Wildflowers

Wildflowers

Sunday, April 7, 2013

Weight Loss Needs To Happen ASAP

l weighed myself yesterday. It said 220 lbs. This is horrible. How did l allow this to happen? Bad choices and laziness have taken over my life. No more . Today l want to take a stand, to do better . I'm going to head to the gym and get to work. And I'm going to eat somewhat healthier . I will watch portion sizes until all of my food on my Cabinet is gone. Then l will buy healthier food .

Monday, March 18, 2013

Fat.

This is one word to describe me. I don't say this to belittle me , l say this because it is the truth . l currently weigh 215.8 pounds (I weighed myself today) and that's just wearing my underclothes.
And as I write this at 12:15 in the morning, I feel a sense of guilt. I cant blame this on someone else. I CANT. I am the one who feeds myself. I am the one who makes the bad choices that I make concerning my food intake and my exercise choices. This must change. I dont want to be fat anymore. I dont want to be unhealthy anymore.

Sunday, March 3, 2013

Returning to you

I got myself a smart phone so I am hoping that blogging will happen more often. I missed doing it. I have a lot to write. Just need to get my thoughts in order.

Friday, June 15, 2012

Bad me for not updating! Written 6/12/2012

I feel like its been forever since I have been on here.

Side note: I've really been wanting another tattoo. I want a simple heart on my wrist.

A lot has been happening.

Moving.
Vacation.
Work.

First off, moving. My roommate and I are moving to a house in a week. I'm looking forward to it. Its a nice space and it is closer to work. My room is packed up and my furniture (except for my bed and 3 pieces) are currently at my parents house. I want this next week to go by fast. So we can do this and get it over and done with.

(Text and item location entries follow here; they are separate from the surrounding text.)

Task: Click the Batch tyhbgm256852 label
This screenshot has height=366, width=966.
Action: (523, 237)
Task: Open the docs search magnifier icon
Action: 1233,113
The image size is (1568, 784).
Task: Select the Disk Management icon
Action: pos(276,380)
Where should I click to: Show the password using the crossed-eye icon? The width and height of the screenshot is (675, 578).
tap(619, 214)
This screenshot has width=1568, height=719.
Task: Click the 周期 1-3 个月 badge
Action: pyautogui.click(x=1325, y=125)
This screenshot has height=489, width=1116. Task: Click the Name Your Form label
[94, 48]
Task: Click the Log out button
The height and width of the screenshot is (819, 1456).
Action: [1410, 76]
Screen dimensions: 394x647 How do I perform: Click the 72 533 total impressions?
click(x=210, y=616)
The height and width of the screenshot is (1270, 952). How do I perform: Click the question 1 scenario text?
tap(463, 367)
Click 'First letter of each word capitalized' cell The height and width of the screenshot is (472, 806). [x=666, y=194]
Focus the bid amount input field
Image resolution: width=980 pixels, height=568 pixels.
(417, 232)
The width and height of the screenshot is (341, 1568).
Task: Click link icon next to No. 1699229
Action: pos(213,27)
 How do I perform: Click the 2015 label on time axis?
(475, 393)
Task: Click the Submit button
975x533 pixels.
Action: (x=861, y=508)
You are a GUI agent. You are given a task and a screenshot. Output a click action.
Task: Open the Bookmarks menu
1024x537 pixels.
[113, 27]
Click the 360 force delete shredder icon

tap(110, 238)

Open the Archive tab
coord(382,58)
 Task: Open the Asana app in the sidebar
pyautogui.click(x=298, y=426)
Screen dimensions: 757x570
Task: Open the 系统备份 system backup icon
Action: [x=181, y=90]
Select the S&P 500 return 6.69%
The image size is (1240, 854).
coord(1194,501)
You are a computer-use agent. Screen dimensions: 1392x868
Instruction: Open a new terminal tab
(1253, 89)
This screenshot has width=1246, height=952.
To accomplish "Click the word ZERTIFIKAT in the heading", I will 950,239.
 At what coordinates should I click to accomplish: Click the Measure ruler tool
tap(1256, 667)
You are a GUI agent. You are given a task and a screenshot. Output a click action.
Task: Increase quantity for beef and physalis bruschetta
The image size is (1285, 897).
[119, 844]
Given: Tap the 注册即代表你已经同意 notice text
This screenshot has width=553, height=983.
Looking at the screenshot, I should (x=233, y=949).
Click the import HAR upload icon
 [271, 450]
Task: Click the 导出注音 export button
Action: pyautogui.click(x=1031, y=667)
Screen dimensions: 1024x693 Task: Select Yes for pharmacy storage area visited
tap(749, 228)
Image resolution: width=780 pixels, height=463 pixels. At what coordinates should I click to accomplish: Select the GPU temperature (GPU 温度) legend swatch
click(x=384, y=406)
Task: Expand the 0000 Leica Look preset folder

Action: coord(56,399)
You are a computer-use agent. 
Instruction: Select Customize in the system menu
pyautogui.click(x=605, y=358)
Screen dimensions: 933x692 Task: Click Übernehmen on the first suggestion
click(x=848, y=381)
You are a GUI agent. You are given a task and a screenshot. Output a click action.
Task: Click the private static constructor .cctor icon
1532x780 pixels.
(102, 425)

Second, VACATION. I know I mentioned Vancouver in the past but I've bought my ticket to the Fringe Event. Very soon, my sister, brother-in-law, possibly my brother and I will be buying hotel and plane tickets. I'm sooooooooooooooooooooooooooooo excited. But first I have to get through the rest of June, July, and the first week of August.

Third, work. I used to be an assistant in one of the two and three year old classrooms. However I have taken over the school age summer program. Today was the last day of the first week. It was hectic but bearable. :) One week down, eight to go.

Wednesday, May 30, 2012

SO :)

I know its been a while, forgive me.

I did a lot of thinking about the Vancouver Trip, to the Fringe Event. I made up my mind to go. I am super excited to be going. I feel that I can save up that money and make this a trip to remember. I am kind of feeling a regret though. I spent a lot of time asking some of my family members to go. My mom didnt want me to go alone so I asked and asked. Now I feel as though I would have enjoyed the trip alone. I want to meet people there, at the Fringe Event. What if I wanted to hang out with them? If I dont head back to the hotel room by a certain time, is it an issue? Better not be. LOL

I colored my hair back to its normal color. I'm in love with it.

Tuesday, May 8, 2012

Something that is on my mind.

So at work, there are two positions available and I am going to apply for one. It will be a teaching position  and will come with more pay and benefits. Sounds great, right?

Here's the catch. Currently in those two positions are two great coworkers. They have been acting teachers since the positions came open. I know one would get the job pretty much immediately. The other position would be a toss up between the two of us. I have more education and somewhat more experience, however she knows how to run the classroom and knows the parents. I know of the parents but I haven't worked closely with them as much as she has. Not to mention, I would feel kinda bad that I took the position from her. I'm nervous.

However at the end of the day when bills need to be paid, I can't worry about whose feelings I am hurting. What should I do?

Wednesday, May 2, 2012

Should I go or stay?

So incase I havent mentioned thus far in my blog, I am very interested in the show Fringe. I dont even think the words "very interested" do my obsession justice. I LOVE FRINGE!
That leads into this blog's topic. I saw that there is going to be a "Fringe Event" in Vancouver in August. I  live on the East Coast of the US. I want to go but this is a big decision. I am off for two weeks in August, if I am with my current job. My job is probably going to be pretty hectic this summer, with having different students and such. I can save up for this trip and I really want to be there. However, I dont have anyone to travel with. I asked my family about it and two were somewhat interested. I dont want to miss out on this. You see, Fringe has been renewed to be shown on FOX however, for the first half of the fifth season. There may never be another "Fringe Event" again.
Should I travel on my own, whether by car or plane? Should I take a chance at Fringe Heaven and enjoy the possibilities? I'm 26 and I am able to care for myself. My mother says, "Im not saying no, but Im saying its not safe." She is right, but I dont want to miss out on something that could be a once in a lifetime thing.